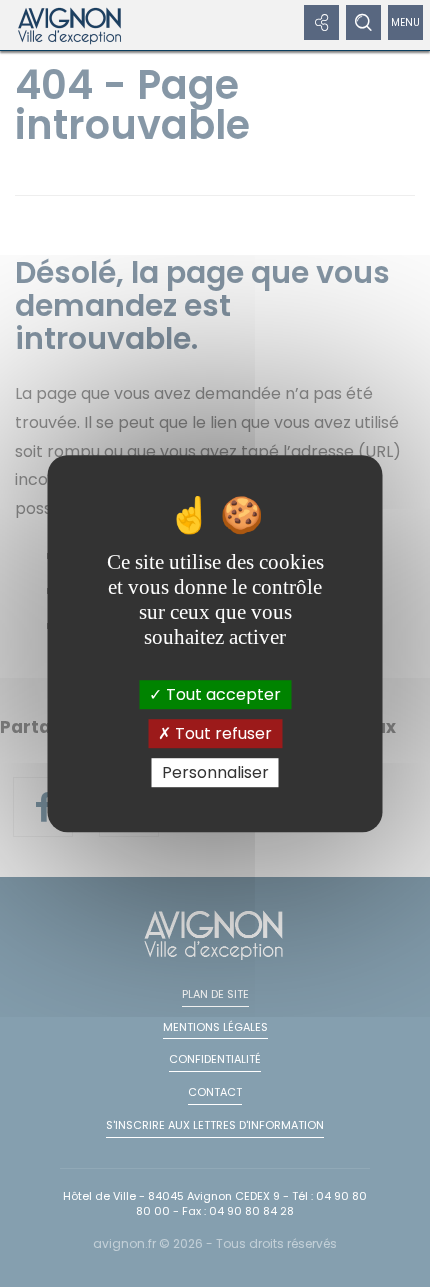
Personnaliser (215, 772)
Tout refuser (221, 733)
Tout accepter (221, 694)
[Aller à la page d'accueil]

○ ○ ○ ○

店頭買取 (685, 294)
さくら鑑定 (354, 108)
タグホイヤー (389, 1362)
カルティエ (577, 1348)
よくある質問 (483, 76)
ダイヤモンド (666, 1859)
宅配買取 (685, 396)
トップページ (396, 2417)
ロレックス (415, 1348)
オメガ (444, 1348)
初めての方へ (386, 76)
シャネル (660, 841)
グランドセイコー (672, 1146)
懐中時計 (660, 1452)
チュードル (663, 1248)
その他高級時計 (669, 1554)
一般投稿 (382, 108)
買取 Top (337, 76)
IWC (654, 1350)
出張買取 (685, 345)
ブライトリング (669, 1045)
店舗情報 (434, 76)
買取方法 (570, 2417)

○ ○ ○ ○

= ABOUT THIS EXERCISE =
Repeat, word for word, the lines above between the line holding "懐中時計 (660, 1452)" and the line holding "買取方法 (570, 2417)", inclusive; omit everything else.

= ANSWER TO THE PROBLEM =
懐中時計 (660, 1452)
チュードル (663, 1248)
その他高級時計 (669, 1554)
一般投稿 (382, 108)
買取 Top (337, 76)
IWC (654, 1350)
出張買取 (685, 345)
ブライトリング (669, 1045)
店舗情報 (434, 76)
買取方法 (570, 2417)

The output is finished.